Yes, not quite what I meant


----------



## Dave-o (Aug 23, 2015)

I know it's not what you meant, but it's the way this thread is started with let's all find me 'a job'.

A job in what? What industry? What qualifications does the OP have? Years of experience? Throw us a bone here.


----------



## XDoodlebugger (Jan 24, 2012)

darwish said:


> I just spoke to someone, he works in a financial company. I told I had applied for this job advertised on there website and was wondering if he can take my CV to his manager. He agreed but he also said that those application through the website no one looks at. That's is exactly why I started this and that is an example of who you know and not what you know. My spirits are up and down to be honest. In the morning I start applying and looking and once the generic resections start coming in it gets a bit down. But in the end I am blessed with a great wife and 2 beautiful children and I hope the job situation will change soon


Been there done that.........

The job I had before this one I ran into the same thing, the job posting looked like they wrote it from my CV line items. Applied online and called multiple times but couldn't get a response. A month later another position was advertised with the same company that even MORE closely fit my skill set. I really did my research this time and found out the name of every top manager in the business and sent my CV to each of them. The man who would hire me didn't receive his copy but the marketing guy I sent one to walked over to that manager with it and I got the job. At the initiation I asked why I didn't get a call back the first time and they told me they received 500 applications and I was simply overlooked.

You need to think outside of the box sometimes, and do not make those spelling/grammar mistakes when you apply that you constantly make posting here. It of course doesn't matter on a forum but if you are doing the same thing in business communications you would immediately disqualify yourself from my consideration (in a management or professional roll).


----------



## TallyHo (Aug 21, 2011)

Three pages and he still hasn't told us what he does or what kind of job he's looking for.


----------



## XDoodlebugger (Jan 24, 2012)

TallyHo said:


> Three pages and he still hasn't told us what he does or what kind of job he's looking for.
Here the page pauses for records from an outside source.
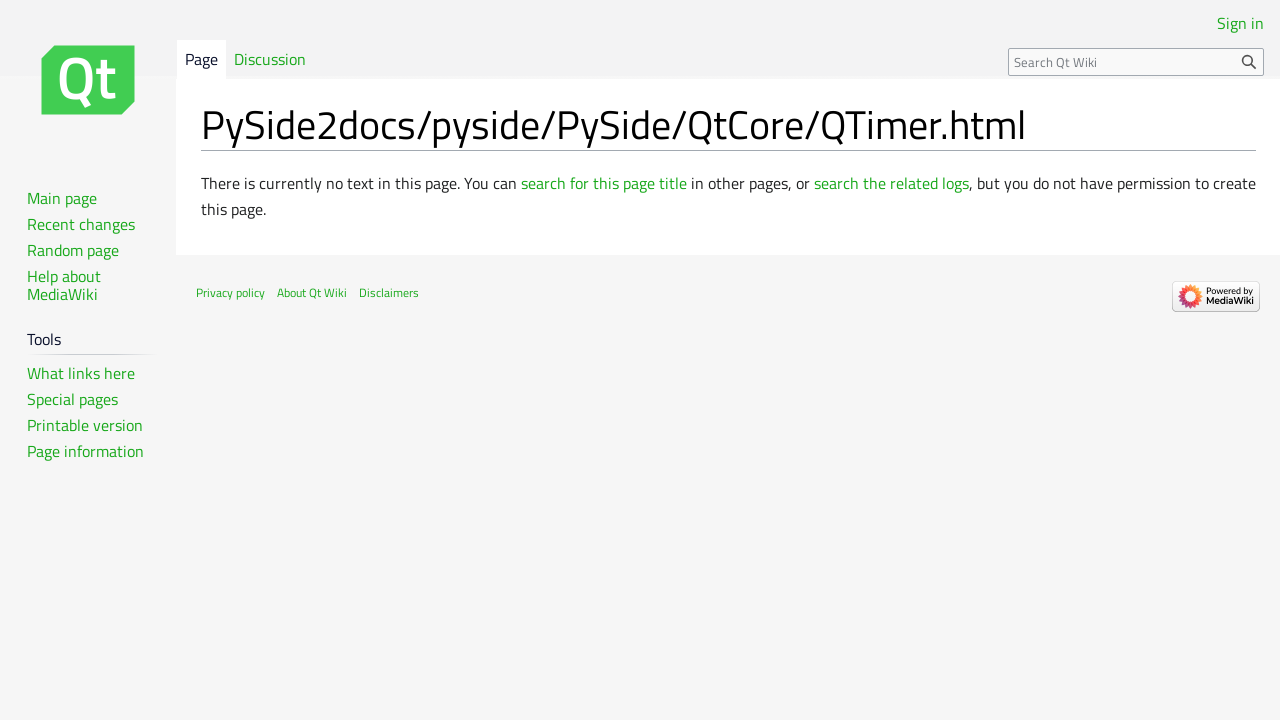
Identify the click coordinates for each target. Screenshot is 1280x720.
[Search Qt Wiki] (1136, 62)
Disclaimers (389, 292)
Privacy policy (230, 292)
Maybe he is one of those "any suitable position" type of guys?


----------



## Racing_Goats (Sep 5, 2015)

XDoodle****** said:


> Maybe he is one of those "any suitable position" type of guys?


I did that **** once.. emasculation and 'accompanying' wife/partner often drives you to apply for anything you can find, suitable or not


----------



## darwish (Mar 21, 2016)

I think this is good. Not really what I intended for this chat, but its nice to hear experiences and advice from people who've been there. 
I am a banking and financial service professional with 15 years of experience. I am looking for a job in that sector and government........ anything really that fits.
The point about spelling is well taken and all the other points really
TallyHo, I am generally a positive person and I try to keep away from negativity, please if you don't have a positive contribution.........


----------



## Racing_Goats (Sep 5, 2015)

darwish said:


> I think this is good. Not really what I intended for this chat, but its nice to hear experiences and advice from people who've been there.
> I am a banking and financial service professional with 15 years of experience. I am looking for a job in that sector and government........ anything really that fits.
> The point about spelling is well taken and all the other points really
> TallyHo, I am generally a positive person and I try to keep away from negativity, please if you don't have a positive contribution.........


In a lot of cases because of the way things work here (in many but not all organisations) you might find you need to apply for jobs at a higher level or grade than you would be applying for in a home country, both to justify a salary expectation and to meet expectations of a lot of employers in terms of how seniority is often directly or indirectly linked to nationality :/


----------



## darwish (Mar 21, 2016)

I spoke to a recruiter yesterday. He told me companies here send them a list of things the candidate should have. He said if one thing on that list the candidate does not have in a lot of cases they are not even willing to look at his/her CV


----------